DIRECTIONS: Would you please return the lines of the material that contain the word "agent"?

PROVIDED ENTRIES:
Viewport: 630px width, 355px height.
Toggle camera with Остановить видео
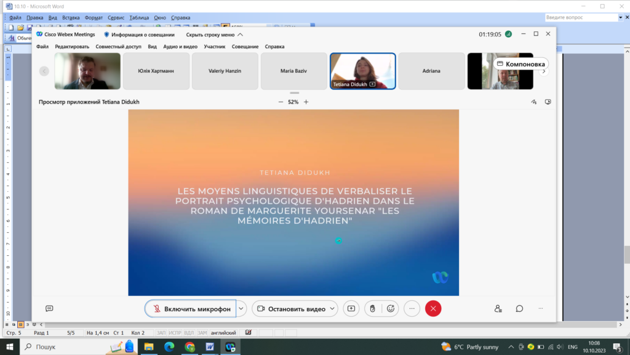tap(291, 309)
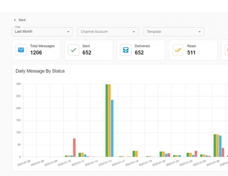Click the Template field's caret arrow
The image size is (228, 176).
[200, 32]
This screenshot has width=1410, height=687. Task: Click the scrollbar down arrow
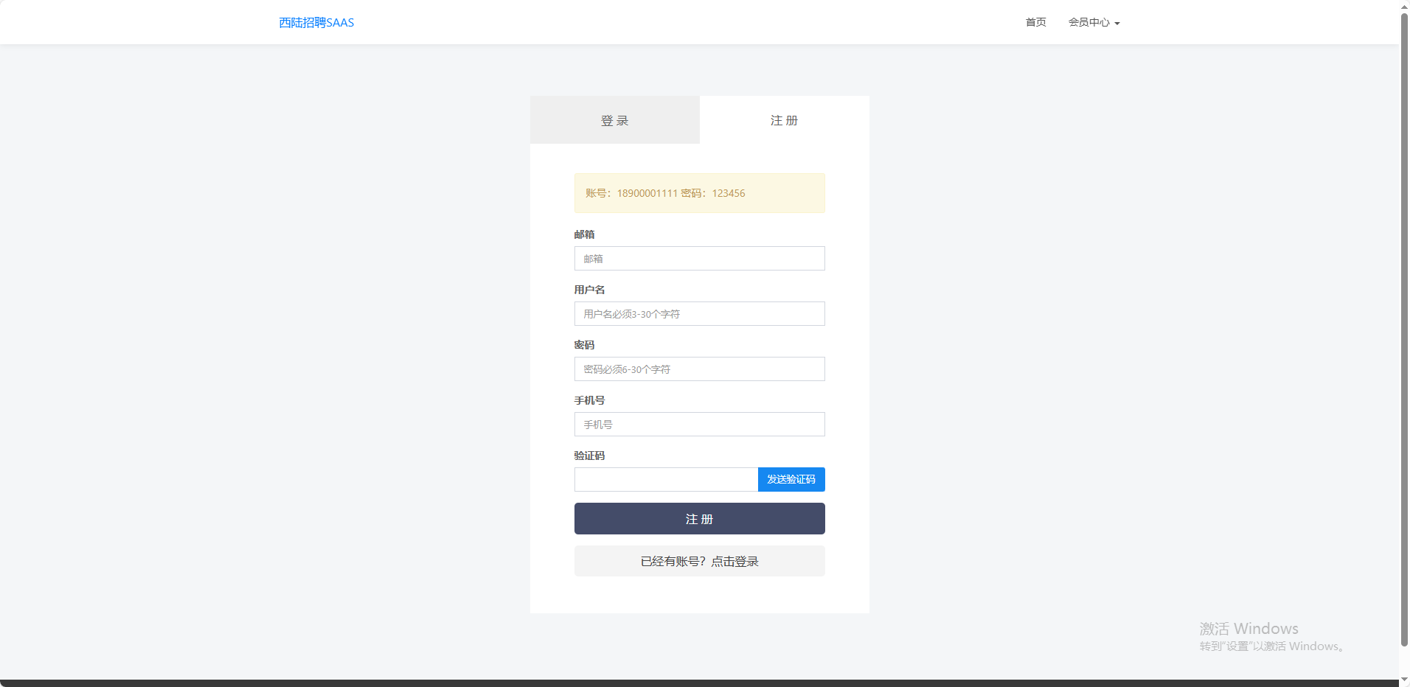[1404, 680]
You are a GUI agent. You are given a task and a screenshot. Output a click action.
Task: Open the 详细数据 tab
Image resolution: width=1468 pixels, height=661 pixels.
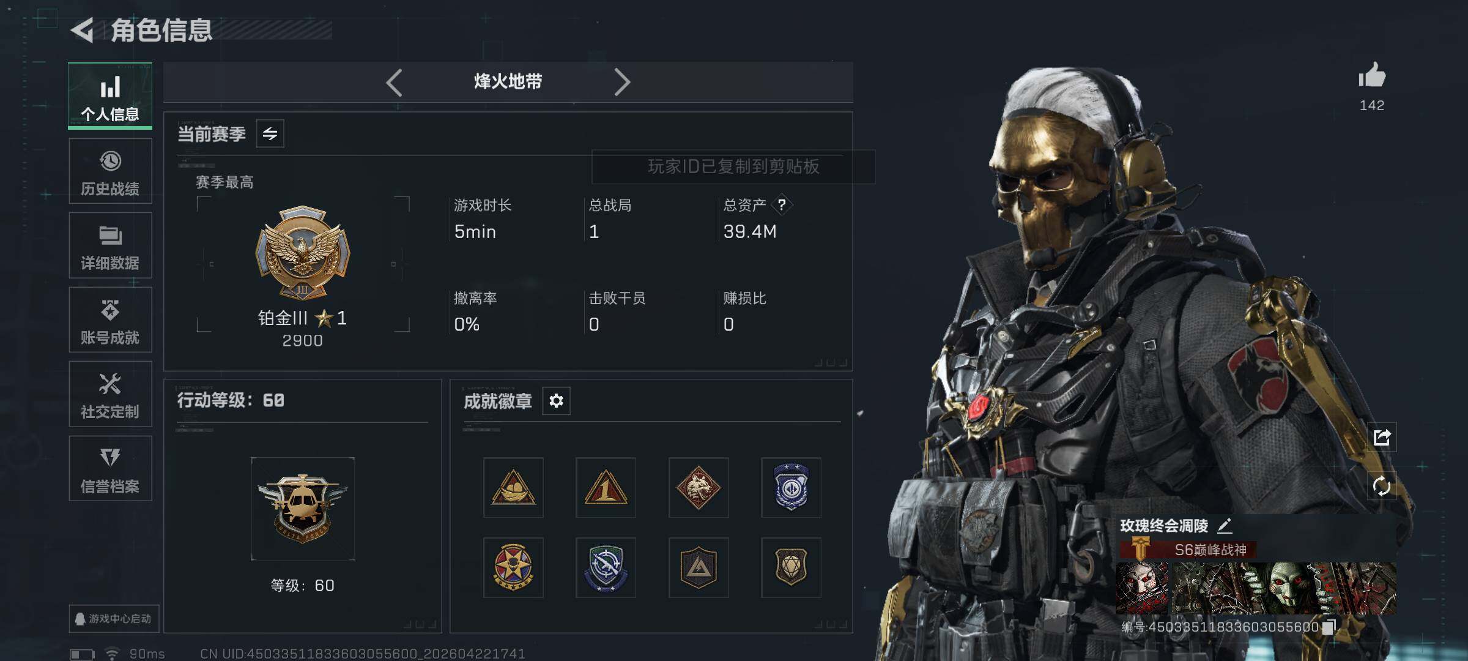click(x=110, y=245)
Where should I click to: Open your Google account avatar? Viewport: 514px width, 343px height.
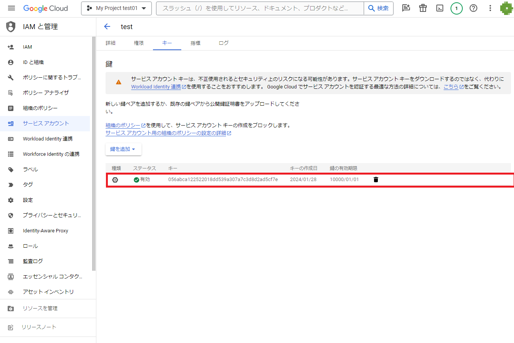click(x=506, y=8)
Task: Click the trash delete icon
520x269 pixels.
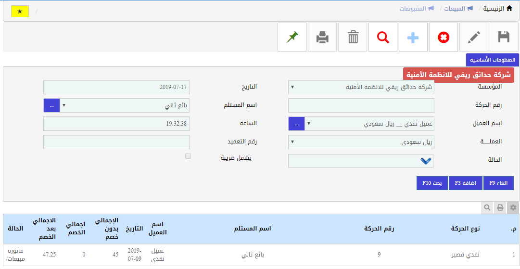Action: (353, 37)
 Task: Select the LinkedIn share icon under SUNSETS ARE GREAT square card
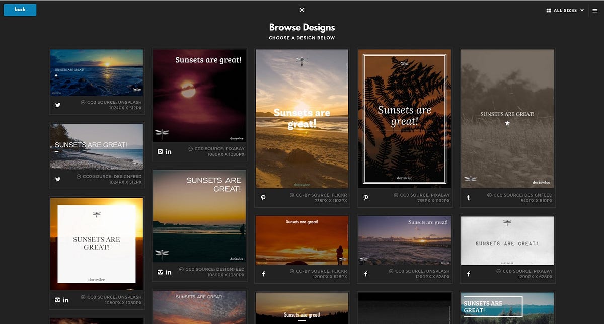(66, 299)
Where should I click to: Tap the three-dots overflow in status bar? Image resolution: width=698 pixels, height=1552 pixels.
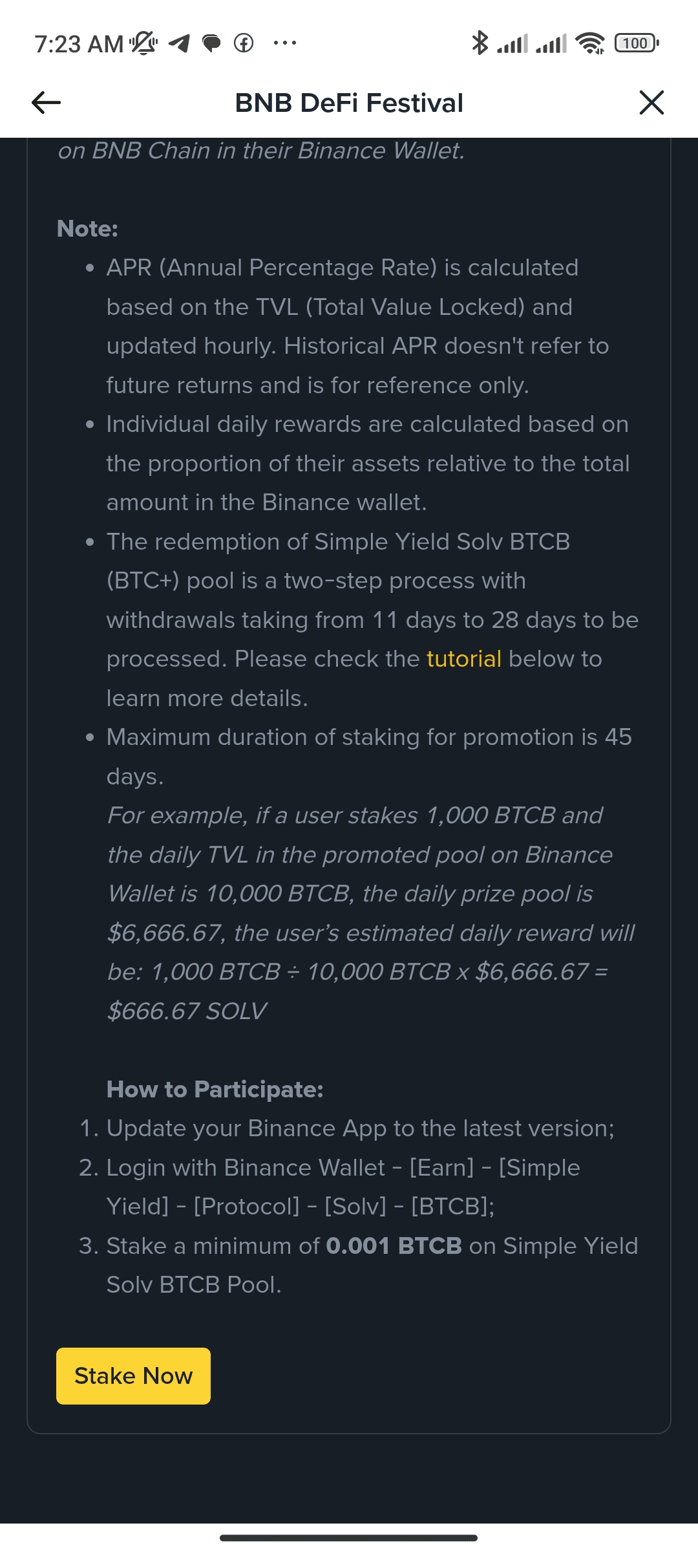284,43
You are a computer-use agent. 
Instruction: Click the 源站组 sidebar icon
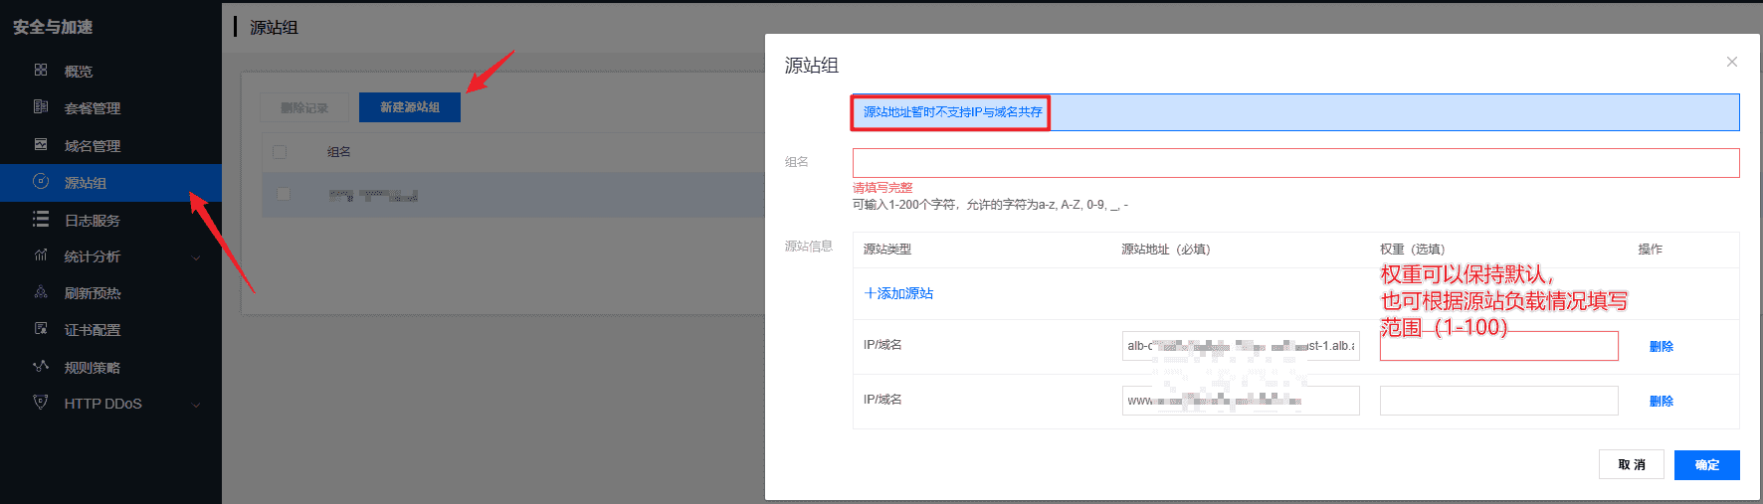[x=41, y=182]
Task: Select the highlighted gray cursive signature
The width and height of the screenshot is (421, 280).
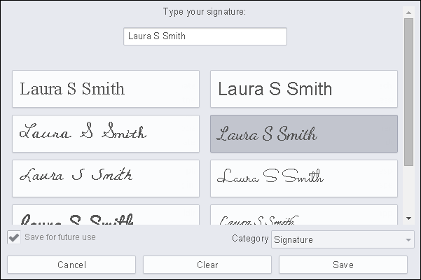Action: tap(303, 134)
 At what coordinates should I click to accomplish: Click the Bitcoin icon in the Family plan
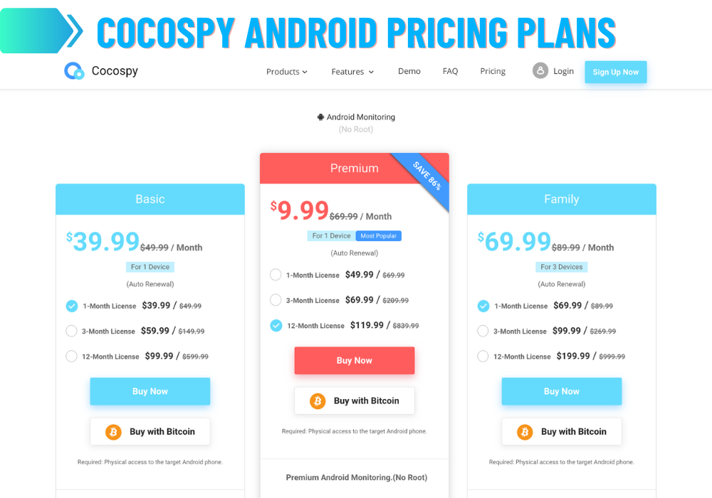[x=525, y=432]
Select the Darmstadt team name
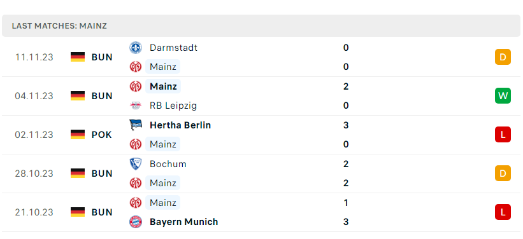 [173, 48]
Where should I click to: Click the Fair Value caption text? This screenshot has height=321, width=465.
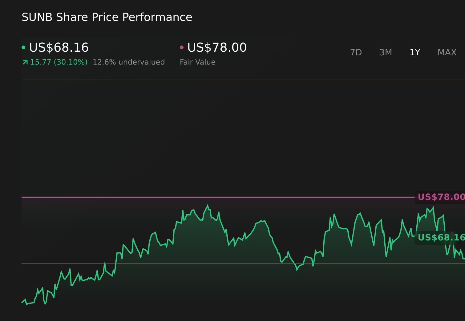pos(197,62)
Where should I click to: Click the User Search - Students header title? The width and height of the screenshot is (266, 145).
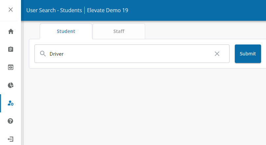point(54,11)

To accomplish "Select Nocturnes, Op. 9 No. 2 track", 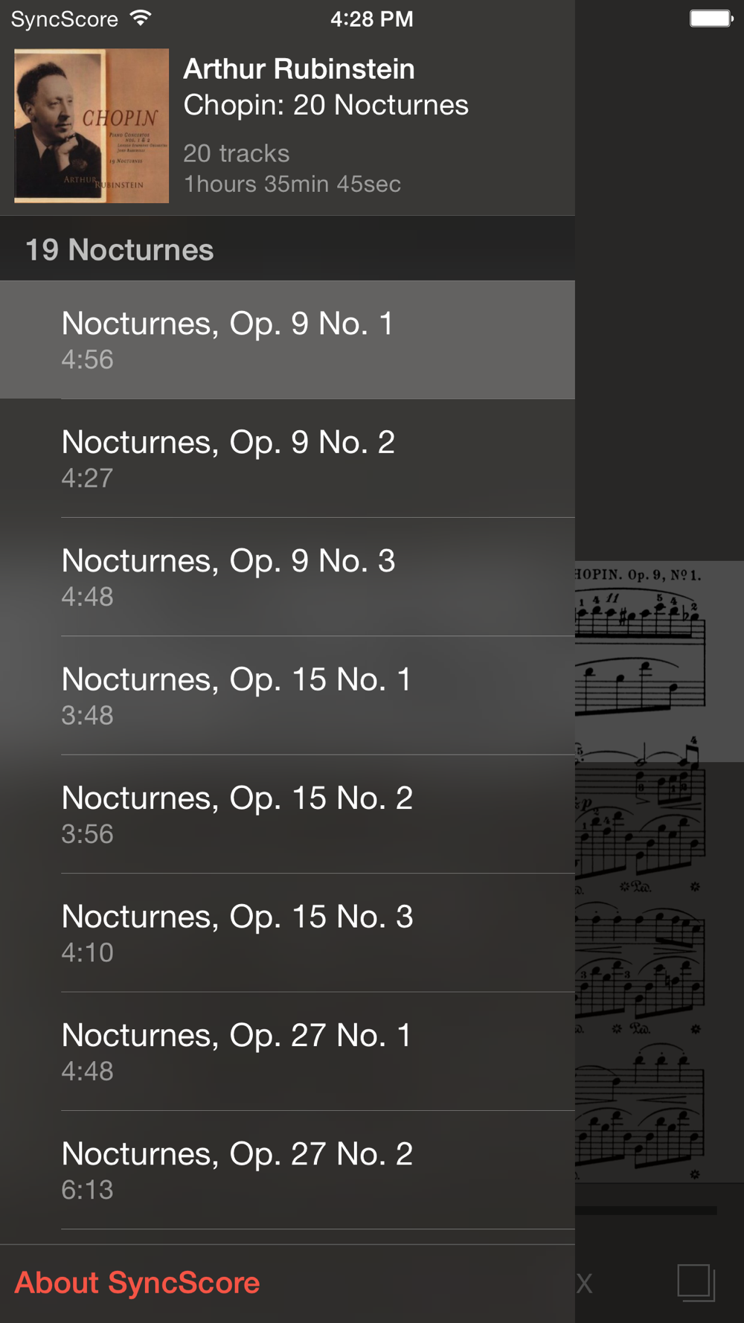I will [x=287, y=458].
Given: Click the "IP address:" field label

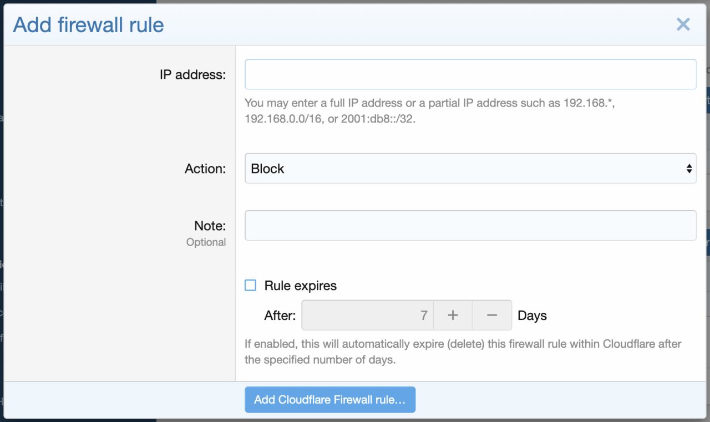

ANSWER:
You are a GUI agent. You are given a task and a screenshot. Output a click action.
You are a computer-use agent. 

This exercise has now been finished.